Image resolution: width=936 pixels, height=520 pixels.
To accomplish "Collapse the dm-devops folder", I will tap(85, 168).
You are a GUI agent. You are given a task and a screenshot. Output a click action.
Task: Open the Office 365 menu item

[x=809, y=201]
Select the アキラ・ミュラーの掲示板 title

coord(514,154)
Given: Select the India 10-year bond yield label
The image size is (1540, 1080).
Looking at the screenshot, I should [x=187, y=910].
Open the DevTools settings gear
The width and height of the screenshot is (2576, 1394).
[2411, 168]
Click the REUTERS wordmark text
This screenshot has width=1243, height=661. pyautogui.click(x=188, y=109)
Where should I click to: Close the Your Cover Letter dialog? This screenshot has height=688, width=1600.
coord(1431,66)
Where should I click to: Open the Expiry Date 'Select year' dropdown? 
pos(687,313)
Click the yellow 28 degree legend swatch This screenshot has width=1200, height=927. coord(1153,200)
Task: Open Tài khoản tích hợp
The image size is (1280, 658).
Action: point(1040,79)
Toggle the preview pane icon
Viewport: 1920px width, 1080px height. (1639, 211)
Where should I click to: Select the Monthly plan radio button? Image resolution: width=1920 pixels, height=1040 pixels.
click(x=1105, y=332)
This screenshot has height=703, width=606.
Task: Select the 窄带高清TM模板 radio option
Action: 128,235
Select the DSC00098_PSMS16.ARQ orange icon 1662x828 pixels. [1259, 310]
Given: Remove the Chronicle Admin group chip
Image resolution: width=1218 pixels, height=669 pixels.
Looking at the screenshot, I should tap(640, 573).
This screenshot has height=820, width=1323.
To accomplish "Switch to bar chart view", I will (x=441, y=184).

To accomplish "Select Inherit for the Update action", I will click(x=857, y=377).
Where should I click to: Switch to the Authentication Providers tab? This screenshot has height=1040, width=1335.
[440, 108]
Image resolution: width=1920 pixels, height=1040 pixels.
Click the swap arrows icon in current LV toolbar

Your goal:
Where a line of the material holds the word "will", copy that line.

Task result:
To accomplish "Collapse the dm-devops folder", I will tap(85, 168).
To accomplish "Switch to bar chart view", I will (x=441, y=184).
To accomplish "Select Inherit for the Update action", I will click(x=857, y=377).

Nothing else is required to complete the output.